→ DATASET ROWS
***

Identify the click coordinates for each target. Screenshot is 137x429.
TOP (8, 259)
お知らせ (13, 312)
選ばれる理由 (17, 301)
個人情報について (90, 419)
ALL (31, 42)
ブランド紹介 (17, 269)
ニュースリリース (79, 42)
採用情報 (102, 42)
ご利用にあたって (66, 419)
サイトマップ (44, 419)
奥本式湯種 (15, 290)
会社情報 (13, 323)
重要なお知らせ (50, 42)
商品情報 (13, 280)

***

→ GOAL
Rewrite all the rows above with "click" swapped for "tap", changing nothing else.

→ ANSWER TO THE TASK
Identify the tap coordinates for each target. Screenshot is 137x429.
TOP (8, 259)
お知らせ (13, 312)
選ばれる理由 (17, 301)
個人情報について (90, 419)
ALL (31, 42)
ブランド紹介 (17, 269)
ニュースリリース (79, 42)
採用情報 (102, 42)
ご利用にあたって (66, 419)
サイトマップ (44, 419)
奥本式湯種 (15, 290)
会社情報 (13, 323)
重要なお知らせ (50, 42)
商品情報 (13, 280)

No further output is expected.